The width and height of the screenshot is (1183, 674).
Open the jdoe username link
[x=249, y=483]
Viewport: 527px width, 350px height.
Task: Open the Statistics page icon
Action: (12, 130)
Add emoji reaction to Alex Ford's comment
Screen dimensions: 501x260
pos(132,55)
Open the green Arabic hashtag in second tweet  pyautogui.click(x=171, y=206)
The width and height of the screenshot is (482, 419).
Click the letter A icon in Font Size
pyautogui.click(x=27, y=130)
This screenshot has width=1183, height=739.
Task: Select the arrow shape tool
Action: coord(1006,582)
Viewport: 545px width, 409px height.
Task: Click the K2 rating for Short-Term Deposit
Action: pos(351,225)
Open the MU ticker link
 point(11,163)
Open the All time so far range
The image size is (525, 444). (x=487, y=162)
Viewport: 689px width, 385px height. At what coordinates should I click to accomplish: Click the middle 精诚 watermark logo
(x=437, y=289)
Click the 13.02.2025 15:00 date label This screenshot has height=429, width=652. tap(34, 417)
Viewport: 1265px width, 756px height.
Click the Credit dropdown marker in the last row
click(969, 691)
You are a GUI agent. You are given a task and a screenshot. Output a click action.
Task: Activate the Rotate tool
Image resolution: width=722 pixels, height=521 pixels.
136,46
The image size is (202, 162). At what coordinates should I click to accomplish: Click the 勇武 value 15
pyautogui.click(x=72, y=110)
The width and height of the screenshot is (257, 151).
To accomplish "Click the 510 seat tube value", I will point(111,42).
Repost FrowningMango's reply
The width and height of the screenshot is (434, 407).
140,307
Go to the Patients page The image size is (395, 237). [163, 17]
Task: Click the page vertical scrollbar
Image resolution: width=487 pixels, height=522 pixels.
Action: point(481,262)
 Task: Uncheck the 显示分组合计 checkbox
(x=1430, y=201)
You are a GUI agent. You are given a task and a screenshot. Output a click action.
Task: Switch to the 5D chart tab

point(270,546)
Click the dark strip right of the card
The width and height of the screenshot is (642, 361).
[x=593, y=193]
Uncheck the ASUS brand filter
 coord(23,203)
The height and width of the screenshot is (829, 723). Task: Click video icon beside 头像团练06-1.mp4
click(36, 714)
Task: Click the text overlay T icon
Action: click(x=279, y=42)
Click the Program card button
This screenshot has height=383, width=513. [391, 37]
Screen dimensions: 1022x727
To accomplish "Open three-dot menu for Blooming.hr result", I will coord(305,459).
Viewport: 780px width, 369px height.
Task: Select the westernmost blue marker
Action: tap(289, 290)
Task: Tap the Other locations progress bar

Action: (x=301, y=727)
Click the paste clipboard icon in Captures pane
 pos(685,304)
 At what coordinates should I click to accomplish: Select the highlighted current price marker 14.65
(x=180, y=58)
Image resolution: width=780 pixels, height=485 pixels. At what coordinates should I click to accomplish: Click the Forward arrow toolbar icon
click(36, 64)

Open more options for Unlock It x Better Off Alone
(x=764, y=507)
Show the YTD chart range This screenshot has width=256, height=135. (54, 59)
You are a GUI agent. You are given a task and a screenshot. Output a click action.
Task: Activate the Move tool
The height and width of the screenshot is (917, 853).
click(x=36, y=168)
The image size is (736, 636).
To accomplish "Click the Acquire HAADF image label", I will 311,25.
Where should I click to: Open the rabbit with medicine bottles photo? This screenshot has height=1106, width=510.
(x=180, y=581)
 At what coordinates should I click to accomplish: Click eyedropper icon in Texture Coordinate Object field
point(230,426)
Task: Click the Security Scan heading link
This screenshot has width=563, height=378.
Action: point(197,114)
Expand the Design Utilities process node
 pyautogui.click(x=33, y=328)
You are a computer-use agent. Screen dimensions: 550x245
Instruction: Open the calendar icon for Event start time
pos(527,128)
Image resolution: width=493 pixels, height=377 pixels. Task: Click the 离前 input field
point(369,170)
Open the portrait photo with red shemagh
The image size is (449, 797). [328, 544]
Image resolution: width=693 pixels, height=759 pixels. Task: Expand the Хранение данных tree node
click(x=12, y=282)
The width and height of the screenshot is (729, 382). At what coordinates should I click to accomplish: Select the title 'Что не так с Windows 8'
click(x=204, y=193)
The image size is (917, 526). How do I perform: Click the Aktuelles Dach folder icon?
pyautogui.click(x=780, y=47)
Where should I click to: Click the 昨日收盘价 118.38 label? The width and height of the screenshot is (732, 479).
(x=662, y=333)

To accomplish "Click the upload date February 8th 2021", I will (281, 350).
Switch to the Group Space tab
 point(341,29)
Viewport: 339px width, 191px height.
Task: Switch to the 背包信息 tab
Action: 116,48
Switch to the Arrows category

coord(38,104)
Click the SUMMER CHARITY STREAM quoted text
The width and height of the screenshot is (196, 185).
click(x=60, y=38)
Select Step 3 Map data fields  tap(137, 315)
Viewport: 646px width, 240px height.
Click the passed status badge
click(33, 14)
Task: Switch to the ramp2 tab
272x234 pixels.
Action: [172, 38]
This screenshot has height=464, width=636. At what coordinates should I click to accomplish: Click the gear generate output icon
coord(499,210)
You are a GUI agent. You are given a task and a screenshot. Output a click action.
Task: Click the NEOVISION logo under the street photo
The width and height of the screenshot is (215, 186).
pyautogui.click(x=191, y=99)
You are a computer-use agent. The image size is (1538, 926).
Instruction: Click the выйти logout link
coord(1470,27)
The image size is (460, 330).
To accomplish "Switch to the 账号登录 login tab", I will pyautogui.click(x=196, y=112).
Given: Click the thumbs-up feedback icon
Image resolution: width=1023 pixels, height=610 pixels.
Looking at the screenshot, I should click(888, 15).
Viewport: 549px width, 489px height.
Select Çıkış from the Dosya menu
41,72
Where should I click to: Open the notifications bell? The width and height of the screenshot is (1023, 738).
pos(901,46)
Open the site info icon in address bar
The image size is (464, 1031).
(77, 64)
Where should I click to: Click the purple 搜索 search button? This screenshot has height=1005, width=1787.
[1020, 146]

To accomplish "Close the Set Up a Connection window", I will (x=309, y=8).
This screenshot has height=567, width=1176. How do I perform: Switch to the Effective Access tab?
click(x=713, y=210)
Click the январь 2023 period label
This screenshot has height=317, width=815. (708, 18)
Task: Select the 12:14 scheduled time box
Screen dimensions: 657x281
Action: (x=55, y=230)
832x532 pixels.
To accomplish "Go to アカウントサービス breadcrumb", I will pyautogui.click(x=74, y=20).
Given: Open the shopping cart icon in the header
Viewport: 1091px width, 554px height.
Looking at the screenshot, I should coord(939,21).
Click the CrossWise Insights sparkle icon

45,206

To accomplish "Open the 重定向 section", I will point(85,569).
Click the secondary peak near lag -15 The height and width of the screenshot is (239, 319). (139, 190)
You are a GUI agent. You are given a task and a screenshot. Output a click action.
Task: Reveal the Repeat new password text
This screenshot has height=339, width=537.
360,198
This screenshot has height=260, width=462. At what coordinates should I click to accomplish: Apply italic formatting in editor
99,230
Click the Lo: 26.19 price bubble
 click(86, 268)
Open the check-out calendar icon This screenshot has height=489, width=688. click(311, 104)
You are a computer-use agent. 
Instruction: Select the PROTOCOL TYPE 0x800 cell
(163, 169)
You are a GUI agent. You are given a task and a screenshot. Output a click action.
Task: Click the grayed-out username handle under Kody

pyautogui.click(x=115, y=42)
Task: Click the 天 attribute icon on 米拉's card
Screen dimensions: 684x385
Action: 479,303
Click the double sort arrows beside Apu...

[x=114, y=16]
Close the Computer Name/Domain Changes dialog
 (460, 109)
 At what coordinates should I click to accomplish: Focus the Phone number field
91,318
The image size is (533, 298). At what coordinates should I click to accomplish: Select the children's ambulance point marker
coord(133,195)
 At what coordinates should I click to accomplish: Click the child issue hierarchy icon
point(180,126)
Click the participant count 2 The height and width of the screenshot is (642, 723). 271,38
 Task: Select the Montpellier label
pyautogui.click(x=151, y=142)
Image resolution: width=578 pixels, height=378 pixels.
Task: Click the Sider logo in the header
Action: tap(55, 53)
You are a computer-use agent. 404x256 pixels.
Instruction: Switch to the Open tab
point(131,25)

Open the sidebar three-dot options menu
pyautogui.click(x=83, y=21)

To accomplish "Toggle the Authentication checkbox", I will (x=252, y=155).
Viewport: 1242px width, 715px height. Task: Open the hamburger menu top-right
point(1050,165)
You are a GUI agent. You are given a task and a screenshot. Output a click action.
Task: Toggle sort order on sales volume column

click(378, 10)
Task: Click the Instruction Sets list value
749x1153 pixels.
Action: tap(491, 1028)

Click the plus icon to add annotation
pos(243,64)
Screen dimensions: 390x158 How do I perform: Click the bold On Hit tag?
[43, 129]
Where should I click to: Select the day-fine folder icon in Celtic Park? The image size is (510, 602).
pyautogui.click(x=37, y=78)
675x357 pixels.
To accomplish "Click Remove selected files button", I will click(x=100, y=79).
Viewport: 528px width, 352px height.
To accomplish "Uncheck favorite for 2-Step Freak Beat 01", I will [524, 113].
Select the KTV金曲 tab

......

- [The task]:
Among the lines of the listing above, count those that include "Activate" and give only the total.

- [Result for this exercise]:
2